# Direction:
Reproduce the lines from the line containing "Start debugging with the bug icon" up to and including the line containing "point(139,272)", omitting the pictures from your reproduction.

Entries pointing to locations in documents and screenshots
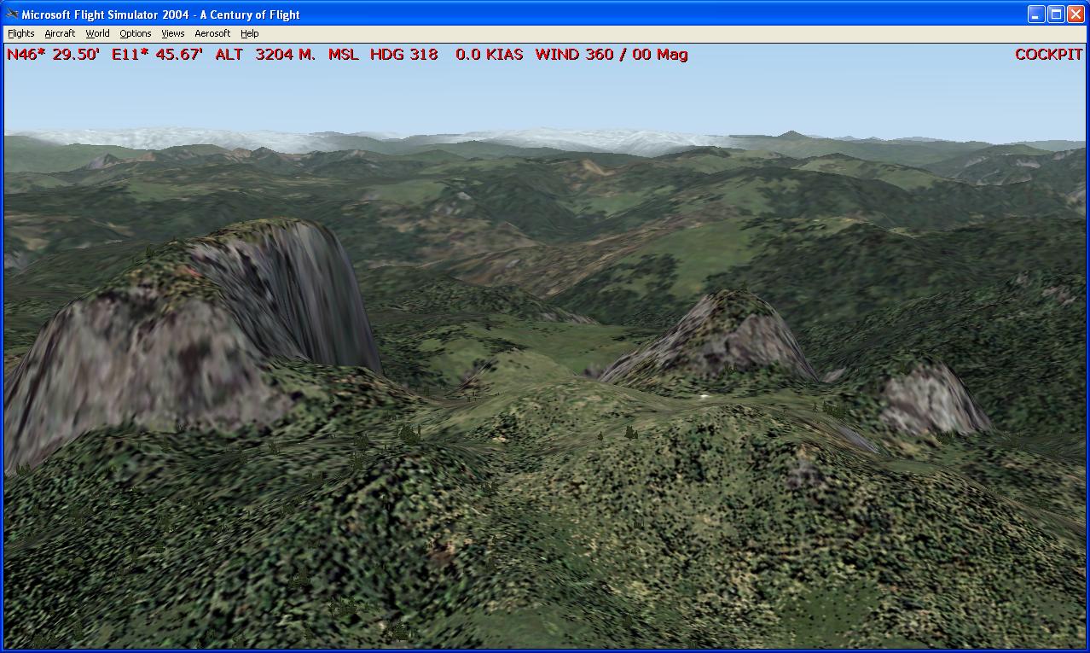
Task: Restore down the Flight Simulator window
Action: coord(1056,14)
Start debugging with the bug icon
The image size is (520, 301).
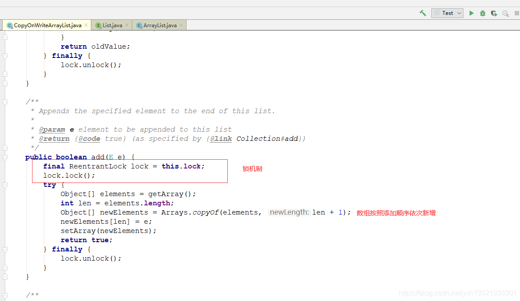pos(482,13)
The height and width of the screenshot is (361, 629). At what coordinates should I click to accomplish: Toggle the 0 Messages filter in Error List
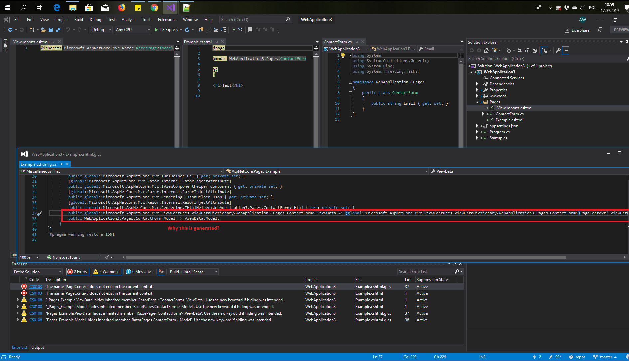point(139,272)
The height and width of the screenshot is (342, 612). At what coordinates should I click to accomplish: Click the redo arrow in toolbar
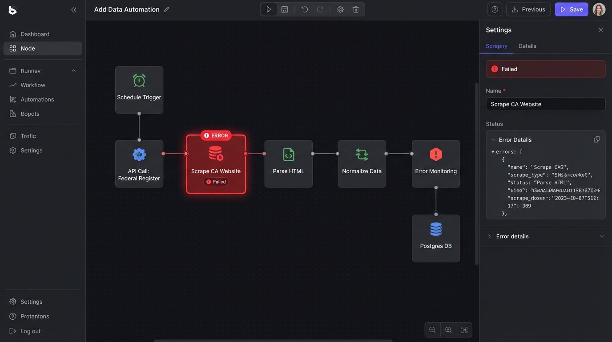[x=320, y=9]
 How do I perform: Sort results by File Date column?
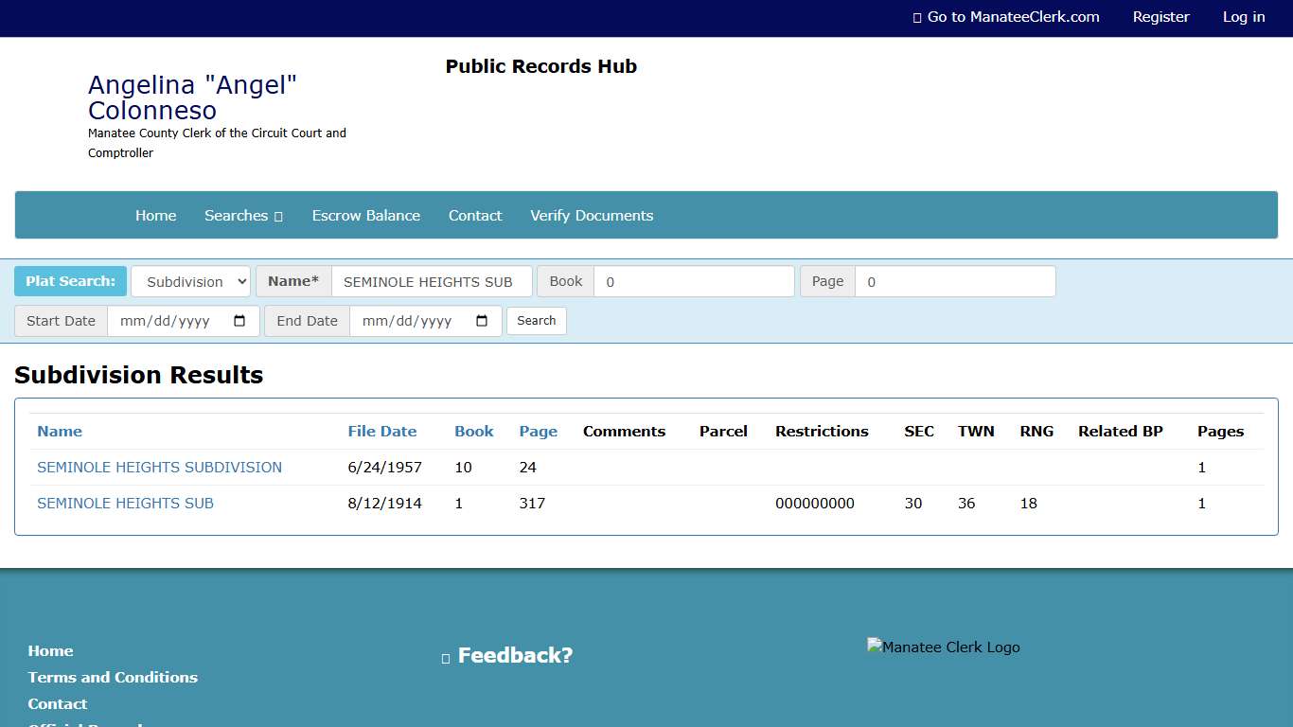382,431

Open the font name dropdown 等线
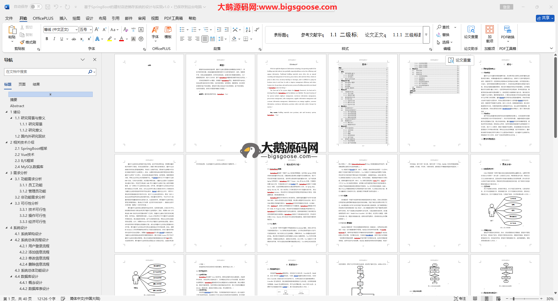click(x=76, y=30)
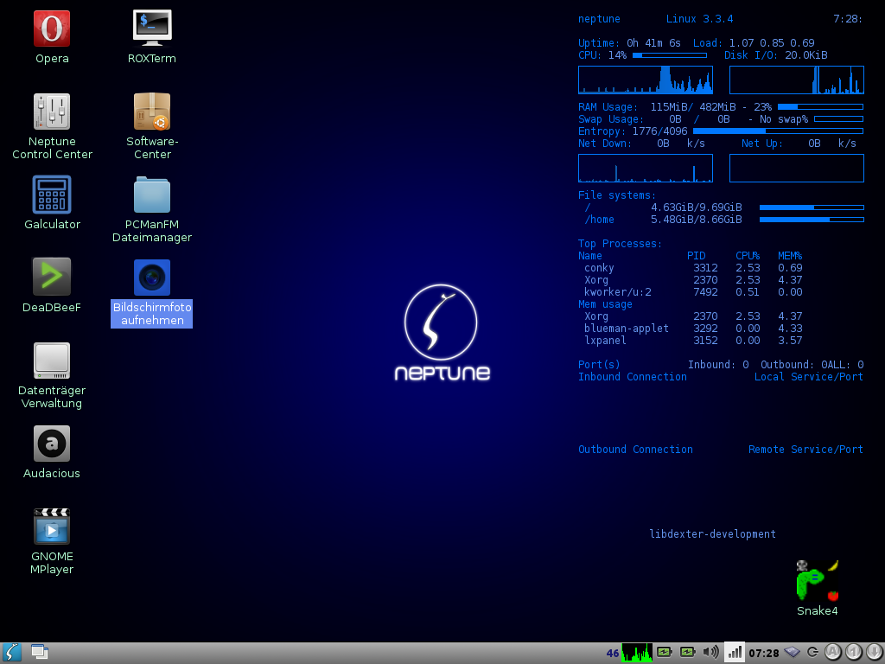
Task: Open GNOME MPlayer icon
Action: pos(52,527)
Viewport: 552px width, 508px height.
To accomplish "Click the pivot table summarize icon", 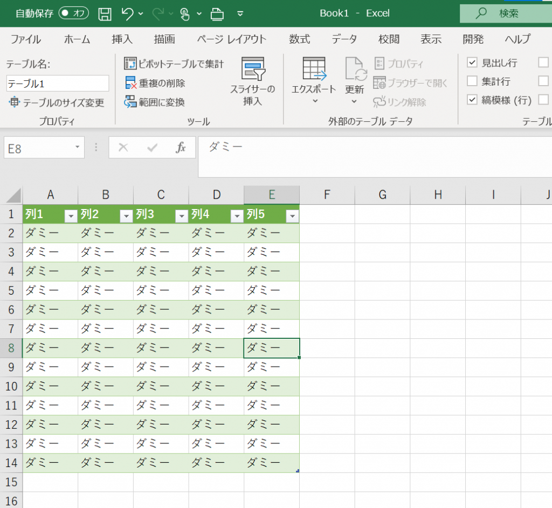I will click(x=130, y=64).
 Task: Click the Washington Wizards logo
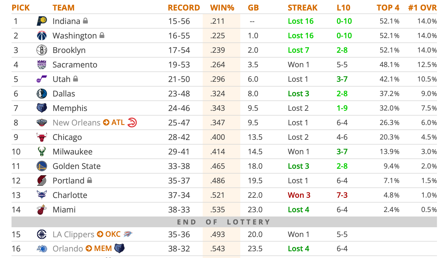[x=42, y=36]
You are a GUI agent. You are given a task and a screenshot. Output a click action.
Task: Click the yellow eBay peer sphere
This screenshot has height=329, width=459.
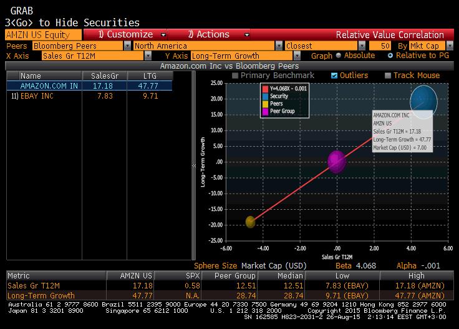pyautogui.click(x=251, y=222)
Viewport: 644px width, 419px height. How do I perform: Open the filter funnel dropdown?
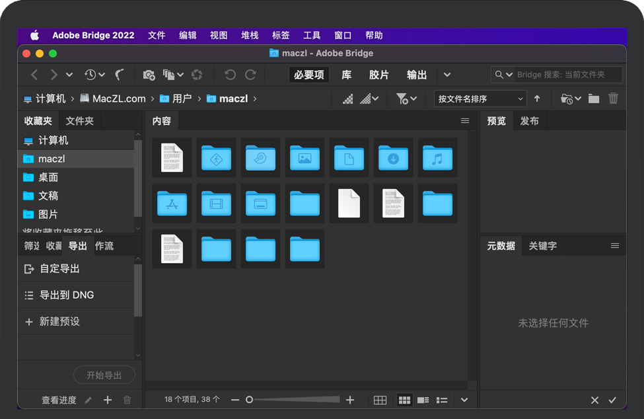(406, 98)
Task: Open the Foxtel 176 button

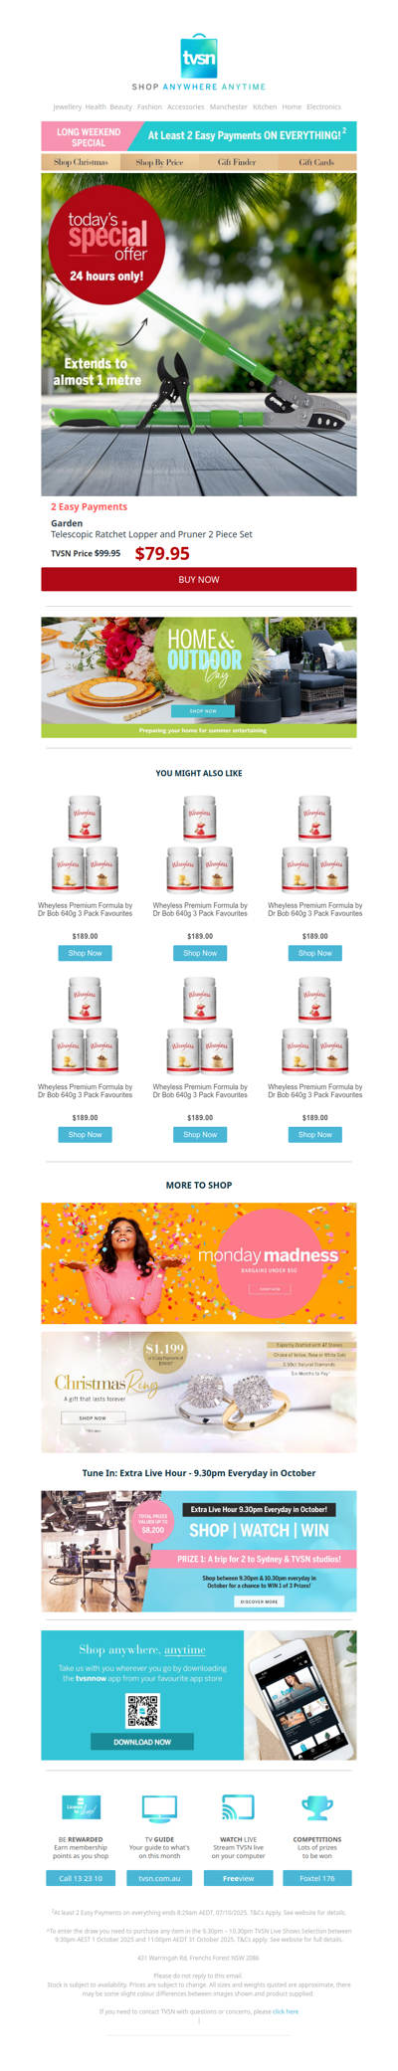Action: pyautogui.click(x=317, y=1878)
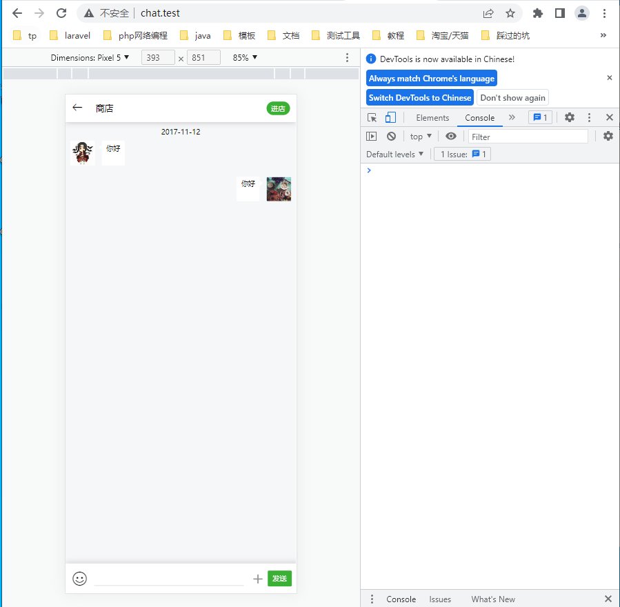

# Answer:
Start debugging with the bug icon
The image size is (520, 301).
pos(482,13)
The height and width of the screenshot is (361, 629). At what coordinates should I click to accomplish: Toggle the 0 Messages filter in Error List
point(139,272)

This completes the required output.